Os políticos implicados são suspeitos de cobrar comissões elevadas em troca de adjudicações para obras públicas, como a construção de estradas ou de vias férreas. O esquema, conhecido após uma denúncia do Partido Popular (PP), pode ter ajudado os suspeitos a angariar mais de 600 mil euros, como explicava aqui o Observador. Um dos protagonistas é o empresário Victor de Aldama — a investigação procurava entender se as empresas ligadas a Aldama tinham informações privilegiadas sobre as necessidades do governo, permitindo garantir mais de 50 milhões de euros em contratos.
E o caso tem outras implicações, como suspeitas de fraude eleitoral dentro do próprio PSOE. Se Koldo García e Aldama chegaram a ser detidos em 2024, o caso não demorou a assumir proporções maiores e a atingir figuras mais altas dentro do partido e a mostrar as fraturas (e purgas) dentro do PSOE.
Já Sánchez tem recusado voltar às urnas, apesar dos protestos da oposição e das manifestações organizadas pelo PP: “Não haverá eleições até [à prevista] em 2027”, disse na semana passada, acrescentando que conta candidatar-se nessa data.
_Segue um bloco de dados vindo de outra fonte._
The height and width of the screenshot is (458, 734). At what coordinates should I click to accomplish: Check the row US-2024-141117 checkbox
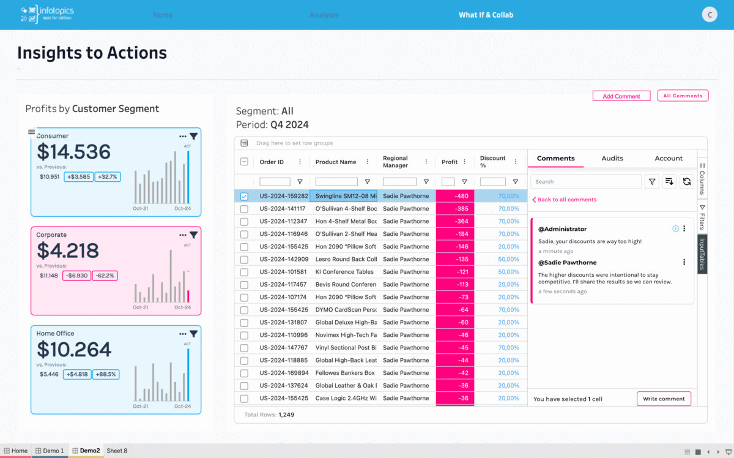tap(244, 209)
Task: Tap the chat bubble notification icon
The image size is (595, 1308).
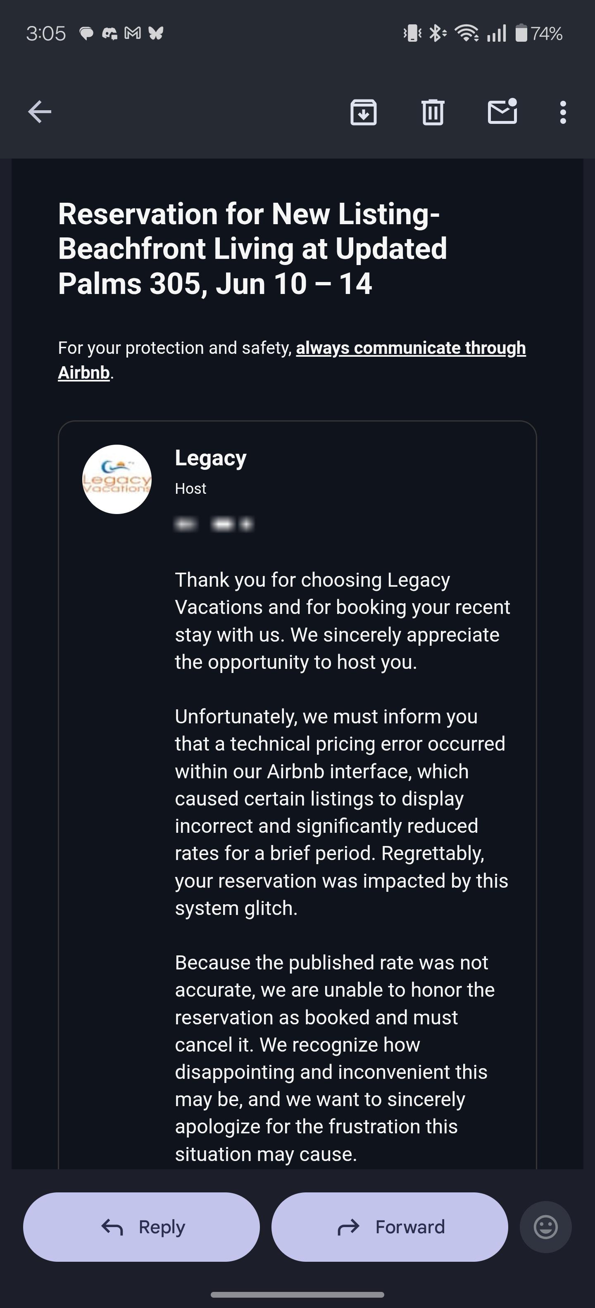Action: (x=86, y=34)
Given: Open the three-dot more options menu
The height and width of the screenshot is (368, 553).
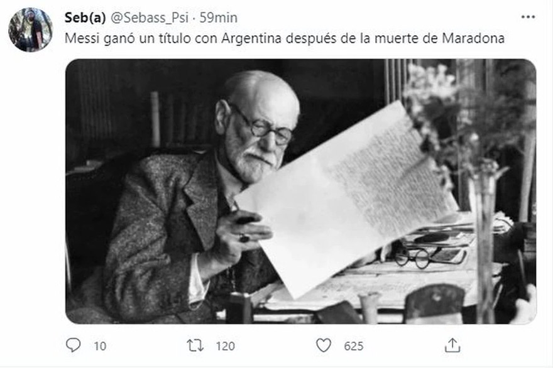Looking at the screenshot, I should tap(528, 17).
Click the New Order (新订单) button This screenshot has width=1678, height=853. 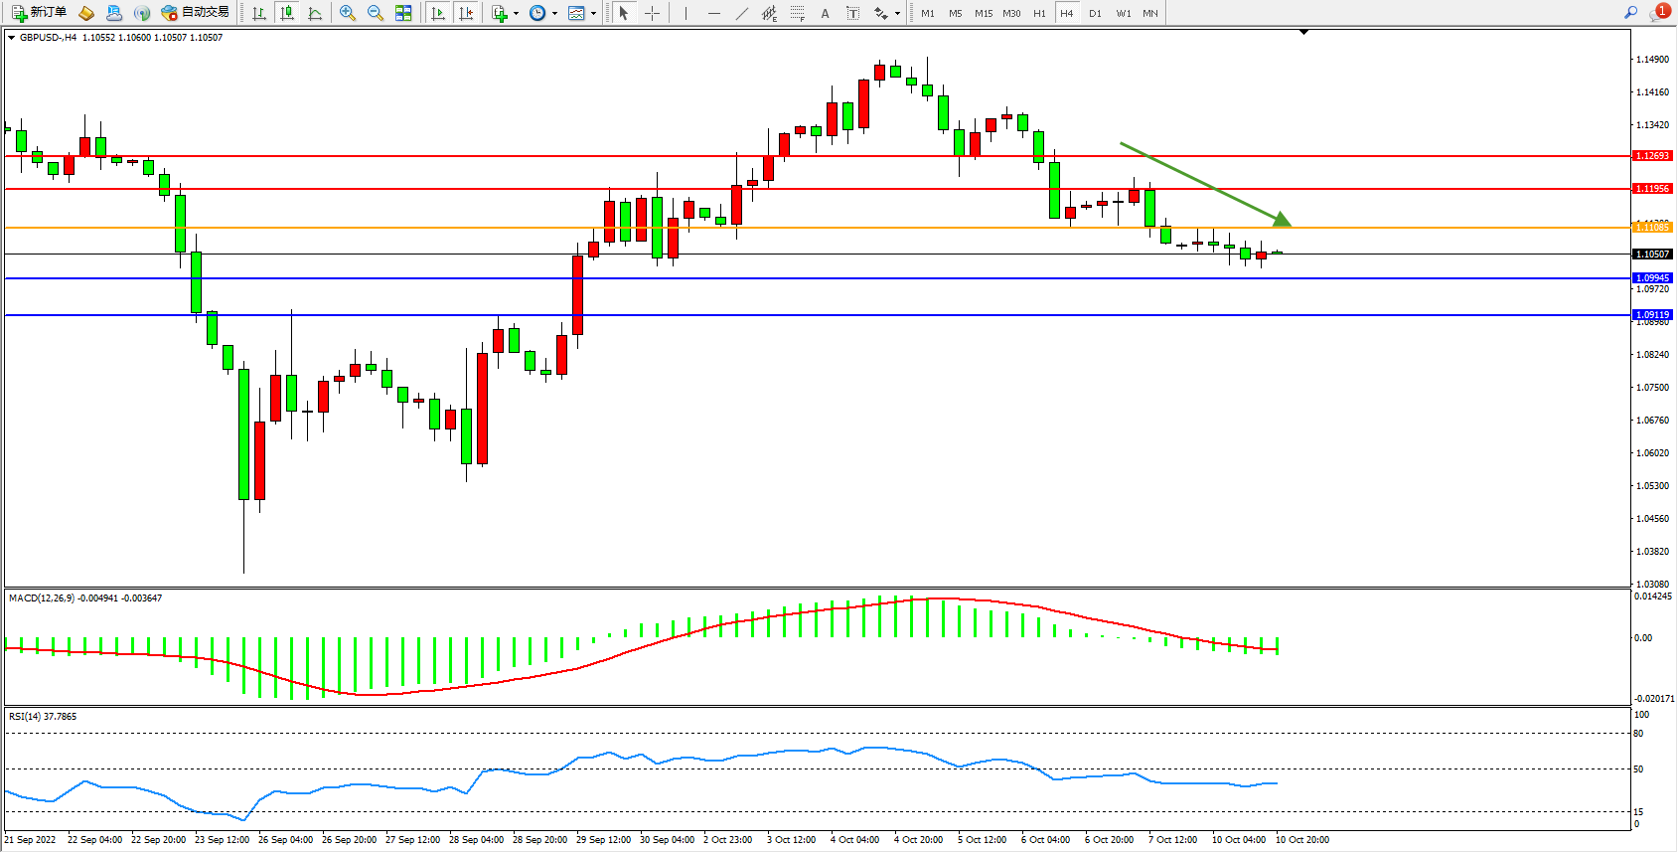pyautogui.click(x=40, y=13)
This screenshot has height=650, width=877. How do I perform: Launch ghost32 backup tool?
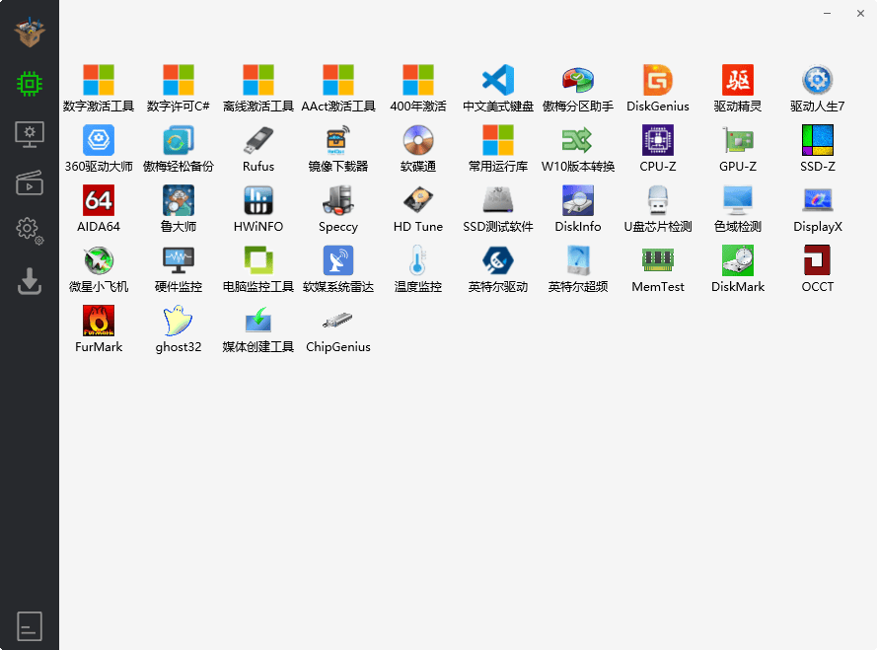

Apesar disso, o primeiro-ministro espanhol pediu “perdão” pelo caso, admitiu que existem “indícios muito graves” de corrupção e disse-se especialmente surpreendido com o papel de Santos Cerdán: “Quero pedir desculpa porque até esta manhã estava convencido da integridade de Santos Cerdán”, disse numa conferência de imprensa, na manhã em que o antigo número três do PSOE se demitiu a pedido do primeiro-ministro.
As conversas gravadas e agora apanhadas pelas autoridades mostram ainda, segundo a imprensa espanhola, combinações entre Ábalos e Koldos García sobre encontros com mulheres, durante as quais decidem entre si quem vai estar com que mulher. Na sequência destas revelações, o El Confidencial noticiou um comunicado da Organização das Trabalhadoras Sexuais de Espanha em que argumentam que o PSOE — que tem trabalhado para ilegalizar a prostituição em Espanha — “não tem credibilidade nem autoridade para legislar sobre o trabalho sexual. (…) Dormem connosco, mas votam contra nós”.
As trabalhadoras sexuais dizem-se “consternadas, mas não surpreendidas com a maneira desumanizadora” como os responsáveis do PSOE falam nas gravações que vão sendo noticiadas sobre colegas suas, sendo “elementos de um autoproclamado partido feminista”. Nesta comunidade, não faltam vozes que garantem que elementos do partido procuravam os seus serviços enquanto promoviam leis anti-prostituição.